** start Document section **
Many of the millennial investors I talk to plan to strictly use their Tax-Free Savings Accounts (TFSAs) for their retirement needs.
The strategy certainly makes sense. TFSAs are flexible products that can always be used to fund unemployment or other such financial emergencies. While contribution limits might be smaller than RRSPs, many younger investors struggle to save anyway. They’re not anywhere close to maxing out their retirement accounts.
This means that younger investors must make every penny of contributions count. They need to earn consistent solid returns while avoiding many of the TFSA mistakes that keep people poor.
Let’s take a closer look at a simple strategy a younger investor can use to turn one little $10,000 TFSA contribution into a nest egg of $1 million. Yes, it really is possible.
The miracle of compound interest is one of the most important concepts in all of finance. I’m convinced that understanding that concept is the catalyst that converts many people from spenders to savers.
Compound interest is even more powerful when you start young. A $10,000 original investment will grow into something worth $67,275 if you earn a 10% return and leave it alone for 20 years.
After 30 years at the same rate of return, your investment would be worth $174,494. And after 40 years invested, the same initial investment would be worth just over $452,000.
** end Document section **
** start Provided material **
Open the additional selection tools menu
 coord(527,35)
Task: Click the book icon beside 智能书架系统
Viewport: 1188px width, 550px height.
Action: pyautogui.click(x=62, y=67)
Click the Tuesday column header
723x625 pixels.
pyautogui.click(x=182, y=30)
** end Provided material **
● **Directions for this task**
Go on with the article about turning a $10,000 TFSA contribution into $1 million, picking up right after its final sentence. The material is not needed here.

● **Solved problem**
We’d need a little less than 49 years of steady 10% compound annual interest to turn a $10,000 investment into something worth $1 million, however, which means that we need to look for stocks with the potential to do a little better.
If we earn a 12% return on our initial $10,000 investment, it’ll take a little less than 41 years to become a TFSA millionaire. If you’re in your mid-20s today, this puts that elusive goal in reach right around the traditional retirement age.
I’m the first to admit building a portfolio that’ll achieve a 12% annual return is no easy feat. That would likely represent a big outperformance compared to the broader market, which is something that many really smart fund managers can’t accomplish over the long term.
The good news is that it’s simpler for the average Joe to outperform compared to a professional fund manager. Regular investors don’t have to worry about management fee drag.
Our gross returns are the same as our net returns, especially inside a TFSA. A manager who runs a fund charging a 1% management fee will need to outperform by 1% each year just to offset the fee.
One great stock that’s poised to return at least 12% annually going forward is Pembina Pipeline (TSX:PPL). The company has quietly grown into a real force in the oil patch, transporting 3.2 million barrels of oil equivalents every day.
Assets include oil sands pipelines, conventional oil pipelines, natural gas pipelines, and fuel storage facilities. The company has also proposed an LNG export terminal in Oregon, but it still needs approval from state regulators.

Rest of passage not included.